Broker Check
Am I Able to Lower My Medicare IRMAA Surcharges When I Have a High Income?

Am I Able to Lower My Medicare IRMAA Surcharges When I Have a High Income?

June 29, 2026

I got a call last week from a recent retiree, visibly frustrated. They had just opened their Medicare premium notice and couldn't figure out why they were paying nearly $600 more per month than their neighbor down the street. Same age. Same coverage. Very different bill.

The answer was IRMAA, and once I explained it, the frustration turned into something more useful: a plan.

If you're a higher-income retiree and your Medicare premiums feel like a penalty for having saved well, you're not imagining things.
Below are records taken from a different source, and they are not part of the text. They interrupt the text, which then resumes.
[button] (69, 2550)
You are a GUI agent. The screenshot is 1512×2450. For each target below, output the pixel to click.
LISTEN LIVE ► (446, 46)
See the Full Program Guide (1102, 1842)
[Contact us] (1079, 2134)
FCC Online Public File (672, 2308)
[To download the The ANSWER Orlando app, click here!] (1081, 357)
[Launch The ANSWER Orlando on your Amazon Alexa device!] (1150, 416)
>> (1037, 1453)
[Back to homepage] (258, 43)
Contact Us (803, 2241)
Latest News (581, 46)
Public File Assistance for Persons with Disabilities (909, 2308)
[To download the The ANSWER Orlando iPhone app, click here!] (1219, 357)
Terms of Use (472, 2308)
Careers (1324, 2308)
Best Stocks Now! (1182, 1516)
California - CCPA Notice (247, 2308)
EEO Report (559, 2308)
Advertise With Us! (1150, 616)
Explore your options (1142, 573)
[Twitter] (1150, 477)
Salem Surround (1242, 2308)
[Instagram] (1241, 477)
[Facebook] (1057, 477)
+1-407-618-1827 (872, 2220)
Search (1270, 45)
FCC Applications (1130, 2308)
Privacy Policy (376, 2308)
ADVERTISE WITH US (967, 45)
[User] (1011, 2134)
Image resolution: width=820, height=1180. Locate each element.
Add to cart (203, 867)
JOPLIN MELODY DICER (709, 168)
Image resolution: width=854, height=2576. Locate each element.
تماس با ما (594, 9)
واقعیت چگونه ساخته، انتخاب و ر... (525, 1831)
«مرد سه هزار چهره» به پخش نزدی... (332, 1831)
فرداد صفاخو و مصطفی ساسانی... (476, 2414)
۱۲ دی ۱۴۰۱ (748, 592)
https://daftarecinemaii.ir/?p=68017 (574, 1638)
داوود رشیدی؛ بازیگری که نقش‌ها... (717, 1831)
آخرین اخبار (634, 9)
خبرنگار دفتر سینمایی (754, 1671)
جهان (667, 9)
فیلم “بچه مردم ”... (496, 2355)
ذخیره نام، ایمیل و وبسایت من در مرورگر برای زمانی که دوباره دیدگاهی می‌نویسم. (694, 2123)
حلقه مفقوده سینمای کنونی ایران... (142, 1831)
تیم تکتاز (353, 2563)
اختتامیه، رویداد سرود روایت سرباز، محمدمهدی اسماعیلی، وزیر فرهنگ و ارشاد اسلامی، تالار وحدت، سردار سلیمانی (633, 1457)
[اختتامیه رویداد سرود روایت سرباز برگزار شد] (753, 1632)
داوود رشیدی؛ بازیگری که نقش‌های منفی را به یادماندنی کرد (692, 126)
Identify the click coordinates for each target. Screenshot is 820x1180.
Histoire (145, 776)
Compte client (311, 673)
IRMAA (Income-Related Monthly Adjustment Amount) is exactly that, a surcharge layered on top of your standard Medicare Part B and Part D premiums because your income exceeded certain thresholds two years ago. The good news is that IRMAA isn't always permanent, and with the right strategy, you can reduce or even eliminate it over time.

Here's what you need to know.

"Wait, why are my 2026 Medicare premiums based on income from 2024?"

This is the first thing that trips people up, and honestly, it trips up a lot of advisors too.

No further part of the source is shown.